Love is soft, love is swet, love is good sware;
Love is muche tene, love is muchel care.
Love is blissene mest, love is bot yare;
Love is wandred and wo, with for to fare.
Love is hap who it haveth, love is god hele;
Love is lecher and les, and lef for to tele;
Love is doughty in the world, with for to dele;
Love maketh in the land many unhele.
Love is stalworthe and strong to striden on stede;
Love is loveliche a thing to wommmane nede;
Love is hardi and hot as glowinde glede;
Love maketh mani may with teres to wede.
Love hath his styward by sti and by strete;
Love maketh mani may hire wonges to wete;
Love is hap, who it haveth, on for to hete;
Love is wis, love is war, and wilful ansete.
Love is the softeste thing in herte may slepe;
Love is craft, love is good with cares to kepe;
Love is les, love is lef, love is longinge;
Love is fol, love is fast, love is frovringe;
Love is sellich an thing, whoso soth shal singe.
Love is wel, love is wo, love is gladhede,
Love is lif, love is deth, love mai us fede.
Were love also longdrei as he is first kene,
Hit were the wordlokste thing in world were, Ich wene.
Hit is y-said in an song, soth is y-sene,
Love comseth with care and endeth with tene,
Mid lady, mid wive, mid maide, mid quene.
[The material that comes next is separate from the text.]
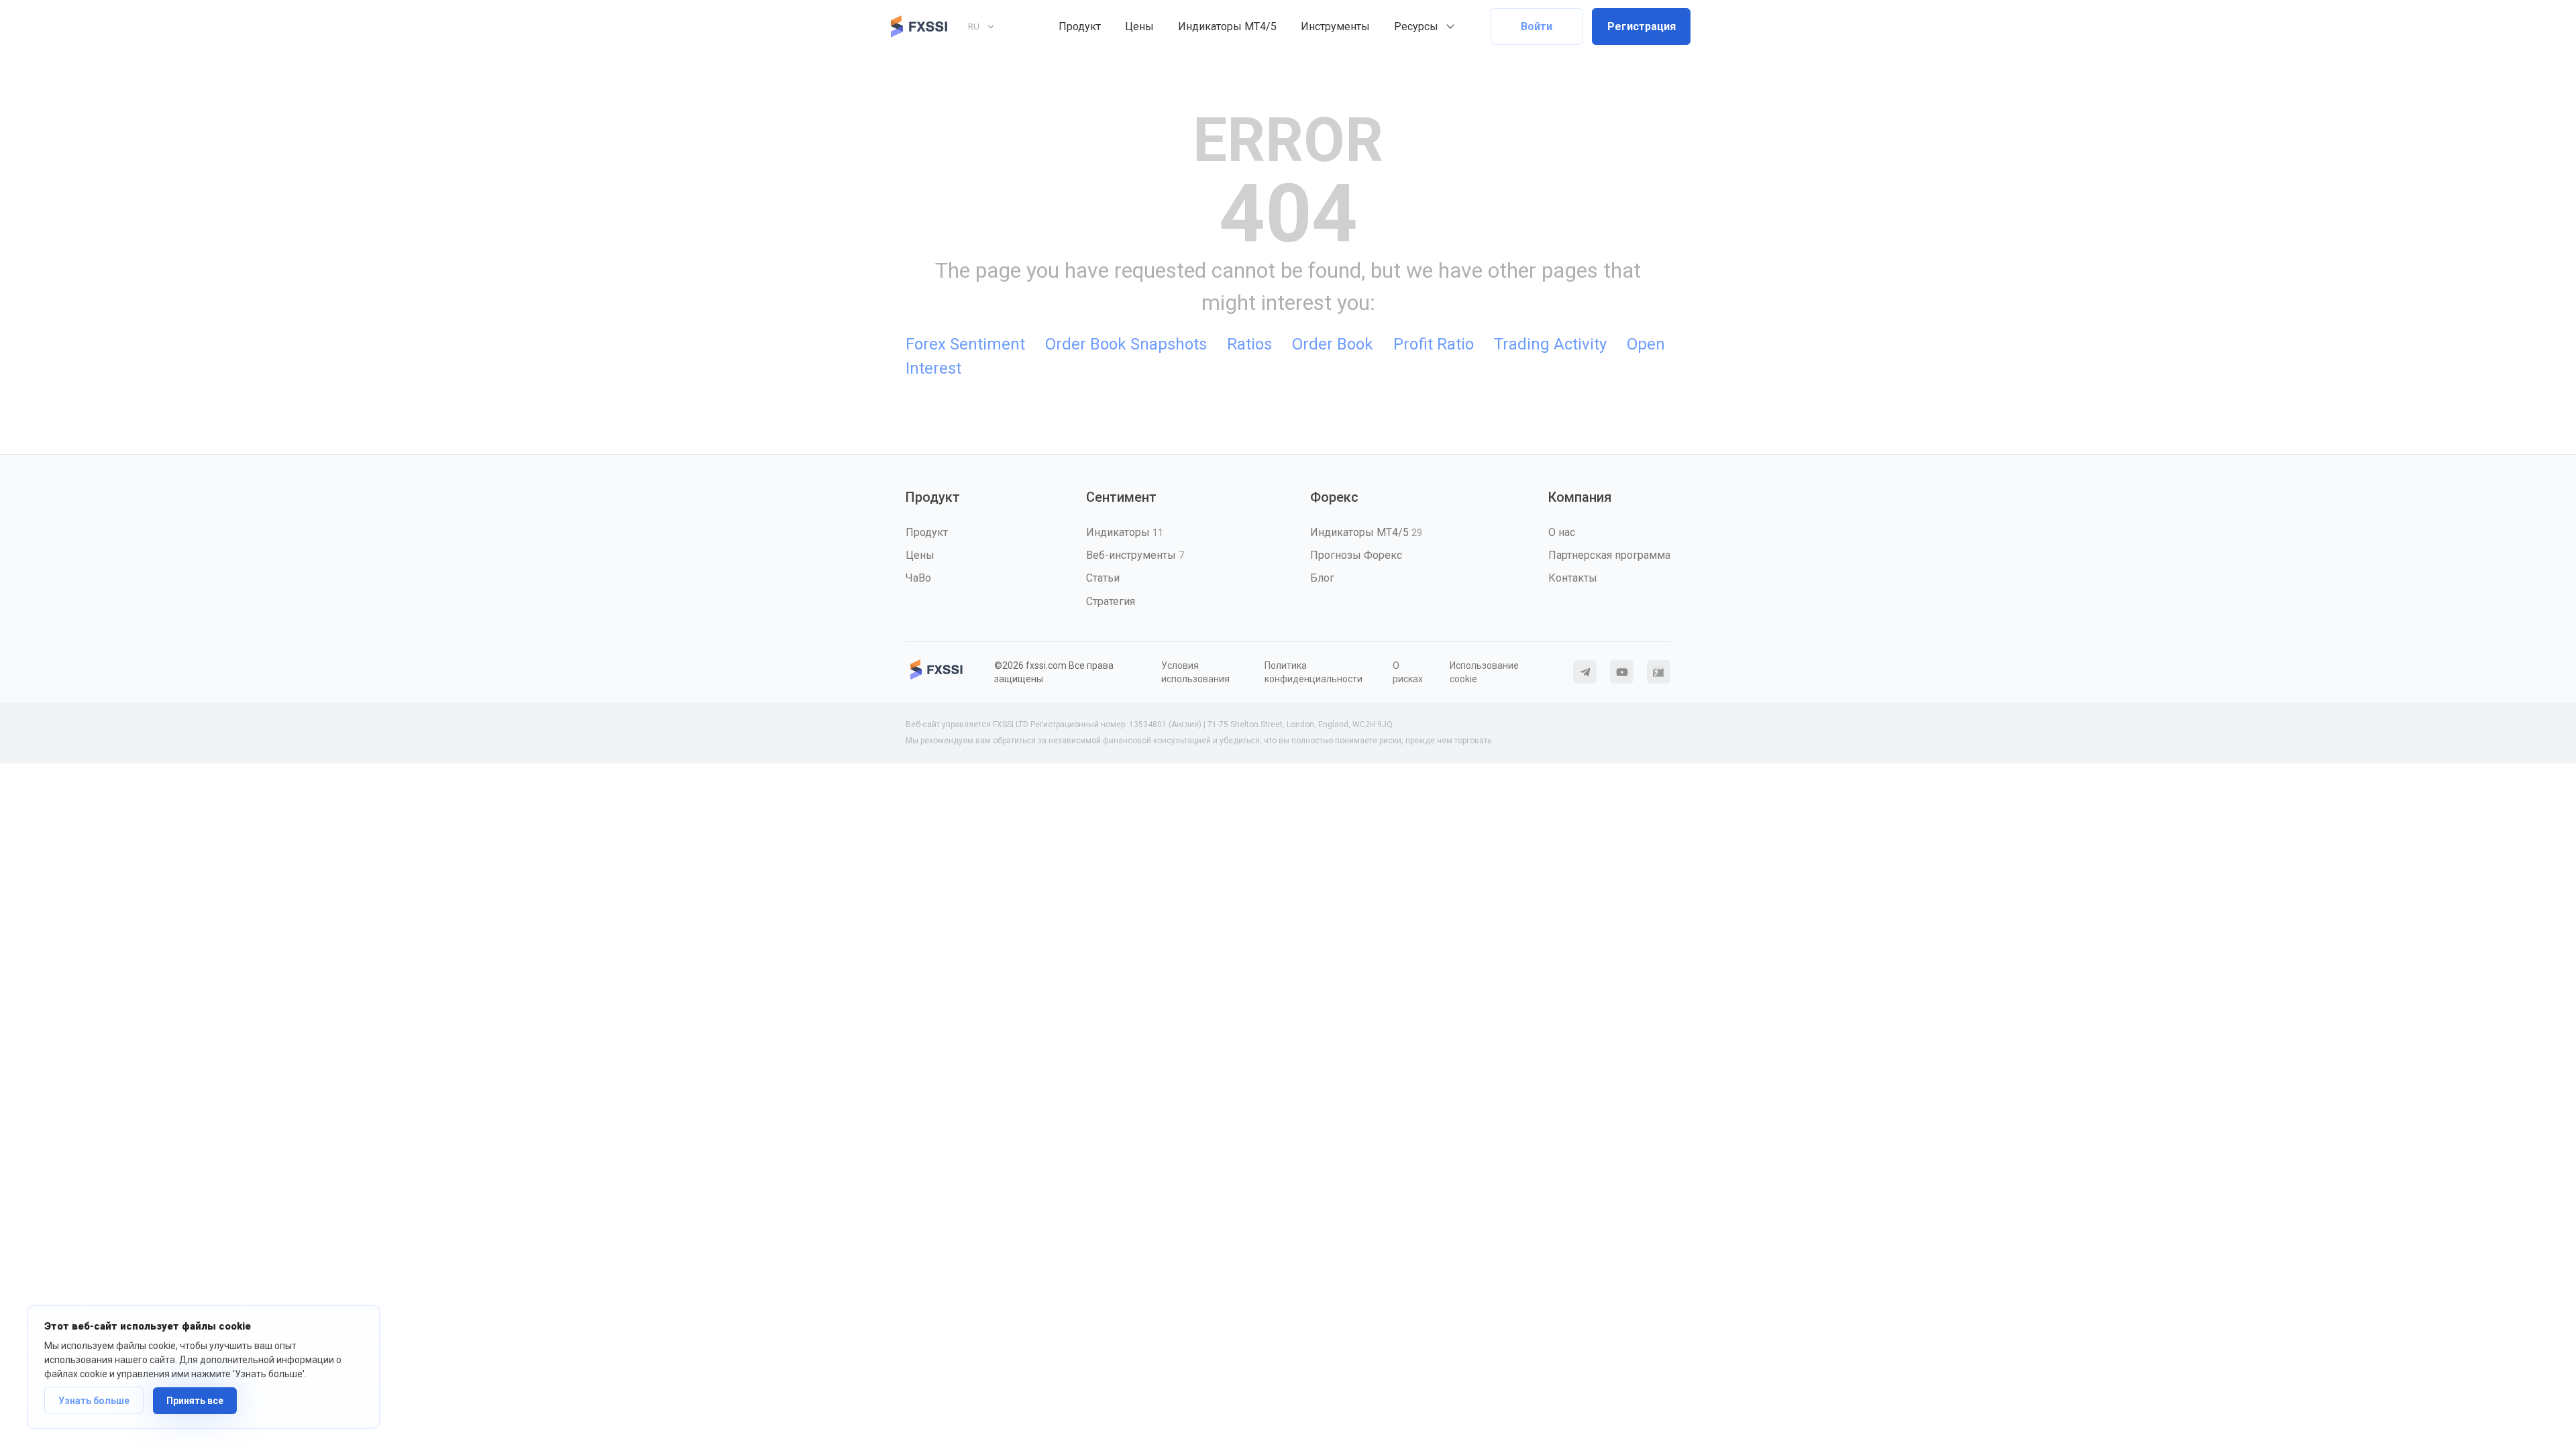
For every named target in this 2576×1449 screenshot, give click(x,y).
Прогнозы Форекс (1356, 555)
[Love is soft, love is sweet, love is a gentle answer; love is great torment, love is great sorrow; love is the greatest of joys, love is a quick remedy; love is misery and woe to live with.  Love is good luck for whoever has it, love is good fortune; love is adultery and lies, and eager to betray; love is excellent to have dealings with in the world; love makes in the land many unfaithful people.  Love is powerful and strong to mount a horse; love is an excellent thing necessary for women; love is as fierce and hot as a glowing coal; love makes many a maid lose her senses with crying.  Love has his servant everywhere; love makes many a maid wet her cheeks [with tears]; love is good luck, for he who has it, one for to inflame; love is wise, love is wary, and a cunning enemy.  Love is the gentlest thing which may sleep in one’s heart; love is a virtue, love is good for keeping sorrows in check; love is false, love is precious, love is yearning; love is foolish, love is constant, love is solace; love is a marvellous thing, whoever will tell the truth about it.  Love is joy, love is sorrow, love is happiness, love is life, love is death, love is able to nourish us.  If love were as long-lasting as it is eager at first, it would be the most valuable thing in the world, I suppose.  It is said in a song — its truth is self-evident — love arrives with sorrow and departs with suffering, [whether you are in love] with a lady, with a wife, with a maiden [or] with a queen.]

Text from Medieval English Lyrics, 1200-1400, ed. Thomas G Duncan (Penguin, 1995), spelling and punctuation modernised; Modern English translation my own.

* Salomon Hegnauer, ‘The Rhetorical Figure of Systrophe’, in Rhetoric Revalued: Papers from the International Society for the History of Rhetoric (Binghamton, NY: Center for Medieval & Early Renaissance Studies, 1982), pp. 179–86.